■ Fragmento:
A pocos pasos de la catedral de Santiago de Compostela, Don Quijote ocupa un espacio donde cada elemento parece cuidadosamente orquestado para rendir homenaje a la tradición gallega. La madera oscura domina el interior, mientras vitrinas discretas resguardan piezas de loza y objetos que evocan el pasado rural de la región. La penumbra se equilibra con la luz ámbar de lámparas colgadas a baja altura, generando un ambiente recogido en el que los aromas de fondo—un delicado caldo de grelos, el hervor paciente de un guiso—se entremezclan con notas húmedas de la piedra antigua.
No hay grandilocuencia en la sala ni en la preparación de los platos, sino un respeto silencioso por la materia prima y el gesto repetido de las recetas que han pasado de generación en generación. La cocina de Don Quijote descansa sobre una premisa clara: la autenticidad no es una cuestión de nostalgia, sino de coherencia entre origen y resultado. La carta respira Galicia; en un caldo gallego se aprecia el matiz terroso de los grelos recién cortados y la suavidad de las carnes que lo enriquecen, mientras la filloa, apenas endulzada, revela la textura exacta que solo la experiencia insiste en depurar. El pulpo á feira se entrega sin alardes: tentáculos cortados con precisión, tibios sobre patata gallega y sazonados únicamente con pimentón ahumado y un hilo de buen aceite. Cada elemento parece responder más a un código de integridad culinaria que al puro ornamento.

■ Información extraída:
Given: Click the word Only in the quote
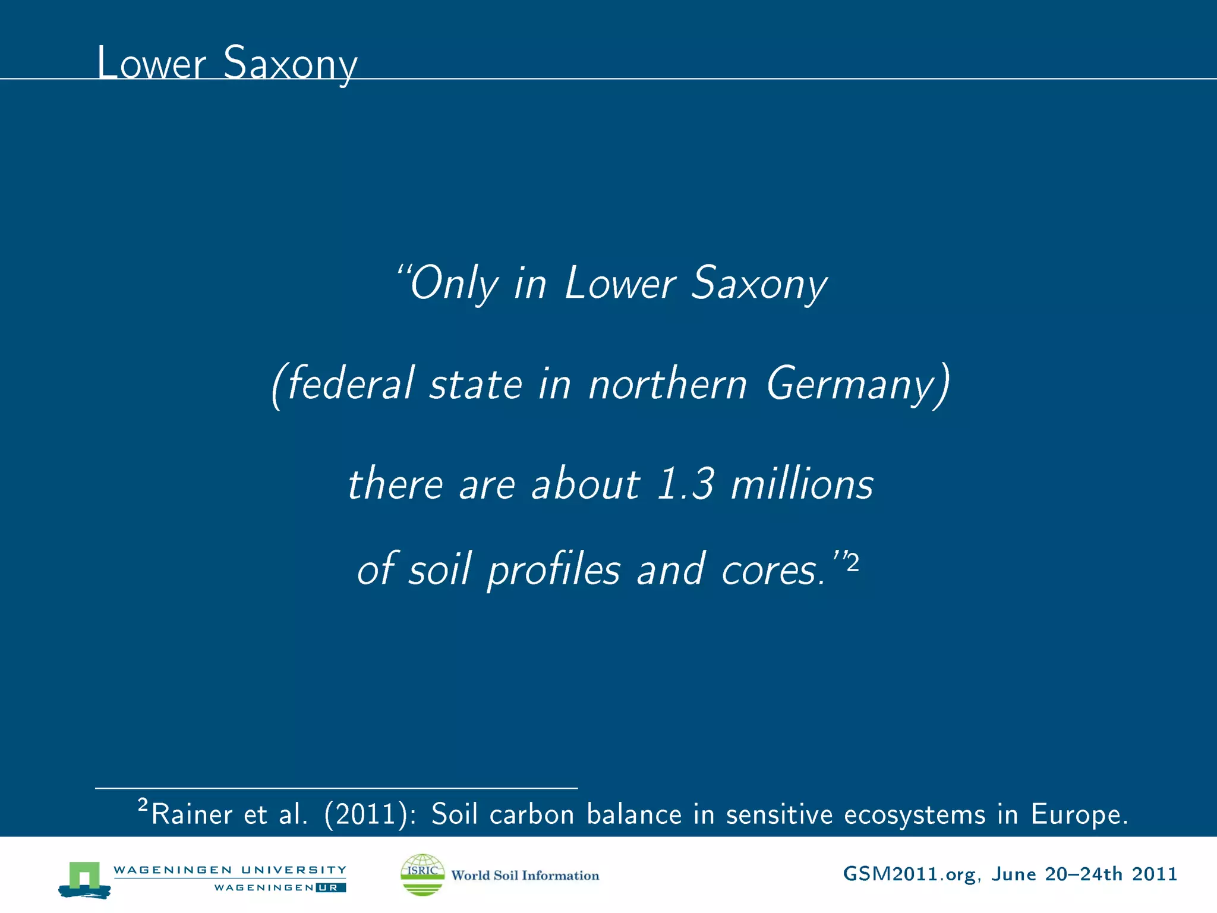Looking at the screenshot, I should click(x=454, y=284).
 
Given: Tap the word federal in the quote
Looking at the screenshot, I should click(x=350, y=384).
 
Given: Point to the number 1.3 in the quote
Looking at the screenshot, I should click(x=685, y=484).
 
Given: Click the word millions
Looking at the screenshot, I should click(x=802, y=484).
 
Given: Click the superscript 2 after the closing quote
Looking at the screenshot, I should click(x=853, y=562).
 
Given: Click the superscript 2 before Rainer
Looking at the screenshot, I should click(x=143, y=805).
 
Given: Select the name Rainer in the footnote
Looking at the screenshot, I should click(x=191, y=814).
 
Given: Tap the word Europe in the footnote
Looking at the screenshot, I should click(x=1077, y=814).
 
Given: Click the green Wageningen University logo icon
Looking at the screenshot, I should click(x=84, y=879).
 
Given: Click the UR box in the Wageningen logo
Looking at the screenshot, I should click(x=330, y=888).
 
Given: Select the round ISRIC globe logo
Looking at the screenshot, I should click(x=423, y=874).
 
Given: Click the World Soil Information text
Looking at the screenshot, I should click(x=525, y=876).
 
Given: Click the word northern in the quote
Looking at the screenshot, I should click(x=667, y=384).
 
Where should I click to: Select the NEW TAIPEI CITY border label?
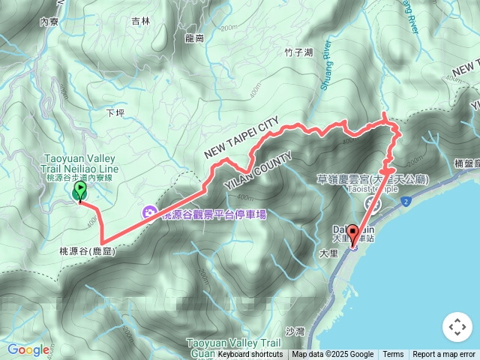pyautogui.click(x=242, y=137)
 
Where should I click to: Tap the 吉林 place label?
pyautogui.click(x=140, y=22)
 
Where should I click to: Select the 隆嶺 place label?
pyautogui.click(x=194, y=38)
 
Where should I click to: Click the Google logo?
pyautogui.click(x=28, y=350)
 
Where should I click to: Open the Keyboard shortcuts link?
pyautogui.click(x=250, y=355)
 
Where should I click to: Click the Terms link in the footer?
pyautogui.click(x=393, y=355)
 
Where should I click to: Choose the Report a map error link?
pyautogui.click(x=444, y=355)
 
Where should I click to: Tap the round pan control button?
pyautogui.click(x=457, y=327)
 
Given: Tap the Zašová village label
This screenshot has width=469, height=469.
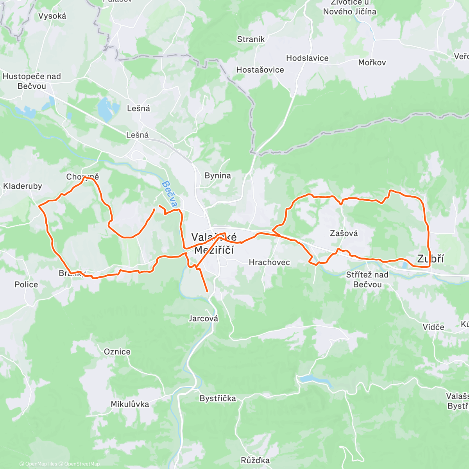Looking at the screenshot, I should click(x=344, y=233).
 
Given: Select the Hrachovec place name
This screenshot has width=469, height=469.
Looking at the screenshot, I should click(x=269, y=262).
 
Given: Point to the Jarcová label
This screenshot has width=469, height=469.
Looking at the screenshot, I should click(x=203, y=319).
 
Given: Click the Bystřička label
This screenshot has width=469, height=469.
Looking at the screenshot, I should click(x=218, y=399).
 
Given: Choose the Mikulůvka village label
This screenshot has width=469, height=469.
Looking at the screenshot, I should click(x=130, y=404).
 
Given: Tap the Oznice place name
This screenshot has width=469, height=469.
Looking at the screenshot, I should click(x=117, y=352).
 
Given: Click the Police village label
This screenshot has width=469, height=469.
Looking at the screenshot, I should click(x=26, y=285).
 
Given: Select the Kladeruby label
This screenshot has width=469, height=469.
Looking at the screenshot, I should click(x=22, y=186).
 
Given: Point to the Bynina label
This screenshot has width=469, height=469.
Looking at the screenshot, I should click(x=218, y=175).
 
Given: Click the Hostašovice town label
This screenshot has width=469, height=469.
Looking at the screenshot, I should click(x=260, y=70).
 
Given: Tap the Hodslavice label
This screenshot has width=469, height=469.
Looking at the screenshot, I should click(x=307, y=58).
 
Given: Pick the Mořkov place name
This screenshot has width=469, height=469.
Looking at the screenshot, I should click(x=372, y=63).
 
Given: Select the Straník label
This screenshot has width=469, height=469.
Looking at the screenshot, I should click(x=251, y=39).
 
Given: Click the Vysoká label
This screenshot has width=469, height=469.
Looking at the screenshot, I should click(x=52, y=16).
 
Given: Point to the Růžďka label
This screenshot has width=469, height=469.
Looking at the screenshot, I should click(x=255, y=460).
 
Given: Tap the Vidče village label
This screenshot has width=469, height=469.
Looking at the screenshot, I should click(x=433, y=327).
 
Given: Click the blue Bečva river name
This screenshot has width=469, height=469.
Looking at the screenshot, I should click(x=170, y=194).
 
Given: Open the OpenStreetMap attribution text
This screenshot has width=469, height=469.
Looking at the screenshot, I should click(x=82, y=464).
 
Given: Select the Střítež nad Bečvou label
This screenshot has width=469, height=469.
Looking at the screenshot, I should click(x=367, y=279).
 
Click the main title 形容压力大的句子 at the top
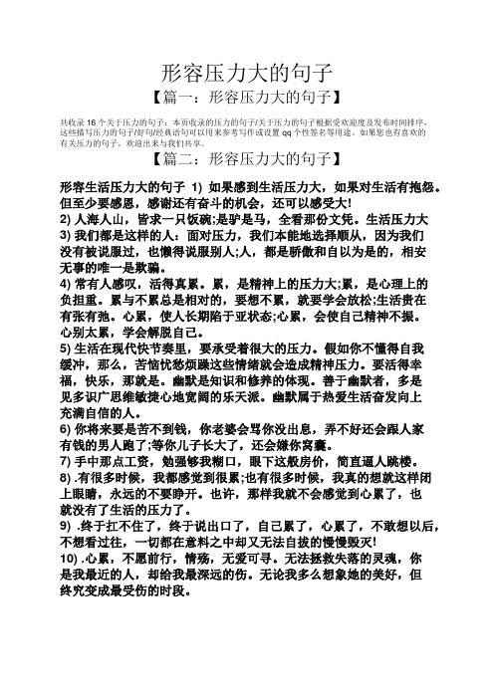pos(247,73)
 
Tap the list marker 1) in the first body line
pos(195,185)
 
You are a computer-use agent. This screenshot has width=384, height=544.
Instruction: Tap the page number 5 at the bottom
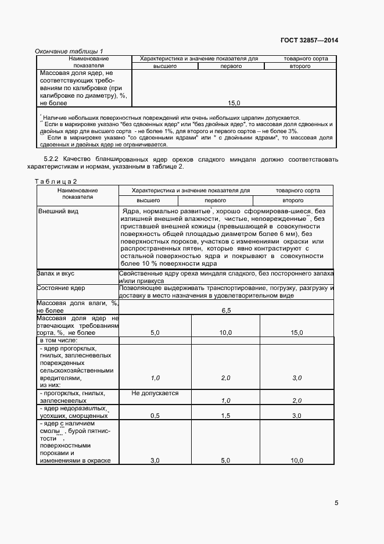click(x=337, y=503)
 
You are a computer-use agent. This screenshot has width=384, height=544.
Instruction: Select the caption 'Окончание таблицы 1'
click(x=69, y=51)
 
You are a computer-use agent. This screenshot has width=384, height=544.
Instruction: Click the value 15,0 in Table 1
click(x=234, y=103)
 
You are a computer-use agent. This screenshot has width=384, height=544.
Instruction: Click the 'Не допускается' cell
click(x=155, y=393)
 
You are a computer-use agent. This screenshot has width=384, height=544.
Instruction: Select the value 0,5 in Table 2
click(x=155, y=416)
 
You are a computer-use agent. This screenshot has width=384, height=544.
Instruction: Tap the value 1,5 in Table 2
click(x=226, y=416)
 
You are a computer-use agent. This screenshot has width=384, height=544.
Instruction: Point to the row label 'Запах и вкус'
click(x=55, y=273)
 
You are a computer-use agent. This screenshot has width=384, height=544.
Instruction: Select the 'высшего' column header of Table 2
click(x=155, y=199)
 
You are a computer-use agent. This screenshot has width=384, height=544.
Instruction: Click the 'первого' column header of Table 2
click(x=226, y=199)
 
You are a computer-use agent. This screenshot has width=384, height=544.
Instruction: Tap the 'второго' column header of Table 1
click(x=300, y=66)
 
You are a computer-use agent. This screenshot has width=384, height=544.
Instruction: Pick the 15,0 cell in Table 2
click(x=297, y=332)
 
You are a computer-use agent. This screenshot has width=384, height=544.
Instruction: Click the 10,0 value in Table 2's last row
click(x=297, y=460)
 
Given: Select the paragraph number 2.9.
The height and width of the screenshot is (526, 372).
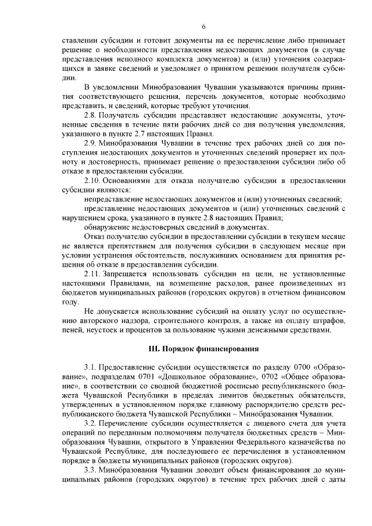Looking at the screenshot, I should pos(90,143).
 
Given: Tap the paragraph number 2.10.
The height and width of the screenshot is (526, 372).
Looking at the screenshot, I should pos(92,180).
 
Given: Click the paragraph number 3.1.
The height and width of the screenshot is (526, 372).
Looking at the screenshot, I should pos(90,367).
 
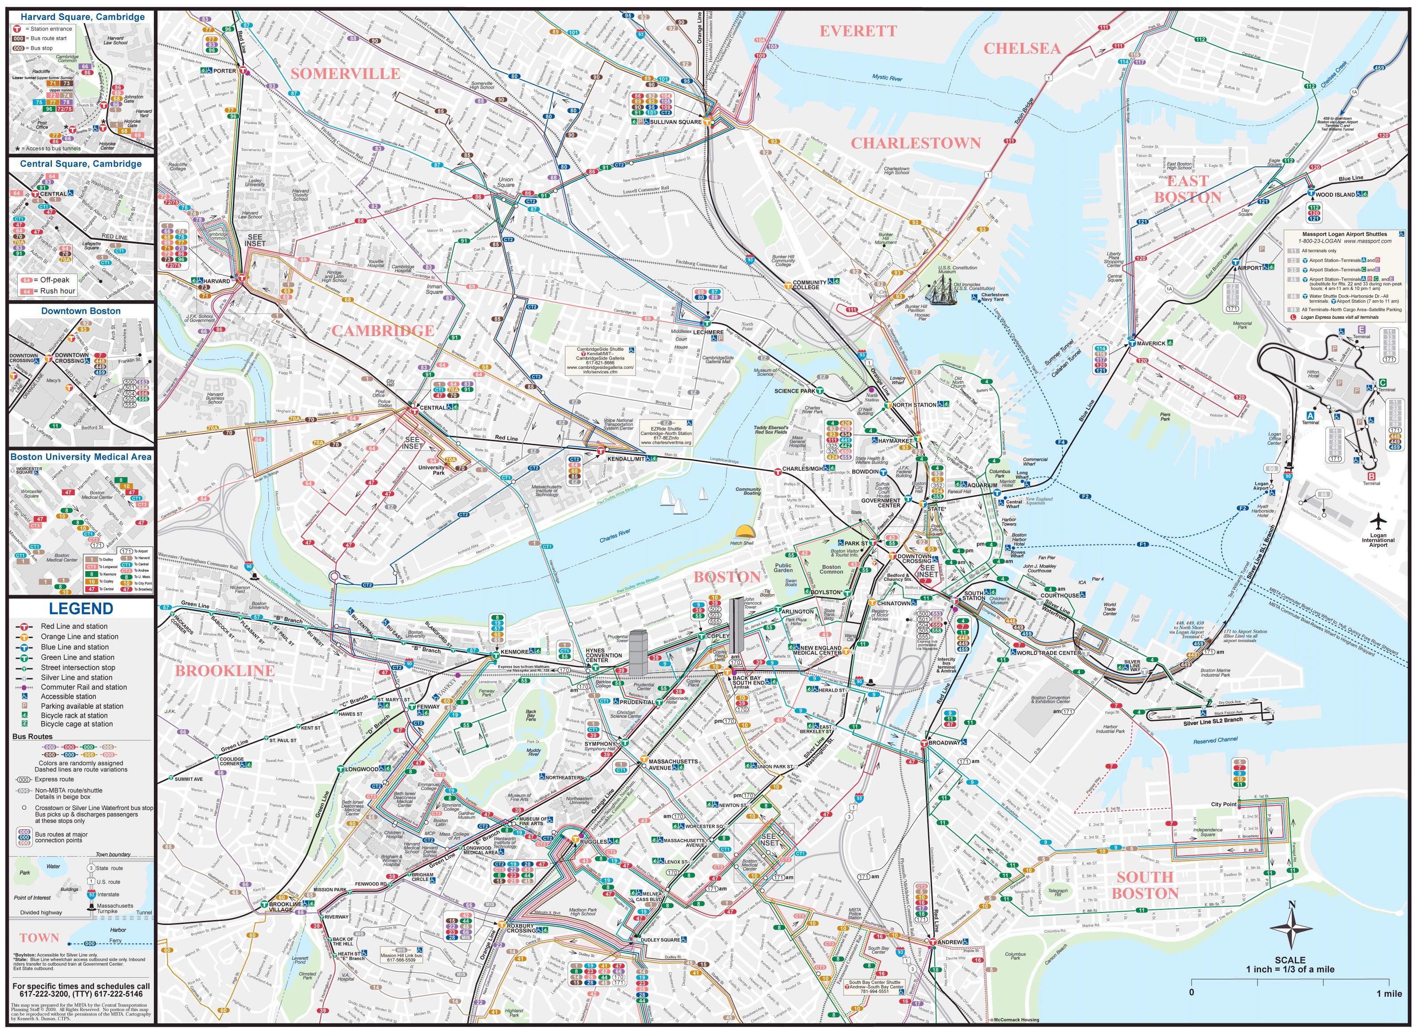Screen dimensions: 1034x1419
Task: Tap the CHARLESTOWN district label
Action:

■ Completa lo siguiente:
1. Según el fragmento, ¿con qué se sazona el pulpo á feira en Don Quijote?
2. Copia tal cual del fragmento el pasaje que va desde "A pocos pasos" hasta "la piedra antigua.".

■ Resultados:
1. Únicamente con pimentón ahumado y un hilo de buen aceite.

2.
A pocos pasos de la catedral de Santiago de Compostela, Don Quijote ocupa un espacio donde cada elemento parece cuidadosamente orquestado para rendir homenaje a la tradición gallega. La madera oscura domina el interior, mientras vitrinas discretas resguardan piezas de loza y objetos que evocan el pasado rural de la región. La penumbra se equilibra con la luz ámbar de lámparas colgadas a baja altura, generando un ambiente recogido en el que los aromas de fondo—un delicado caldo de grelos, el hervor paciente de un guiso—se entremezclan con notas húmedas de la piedra antigua.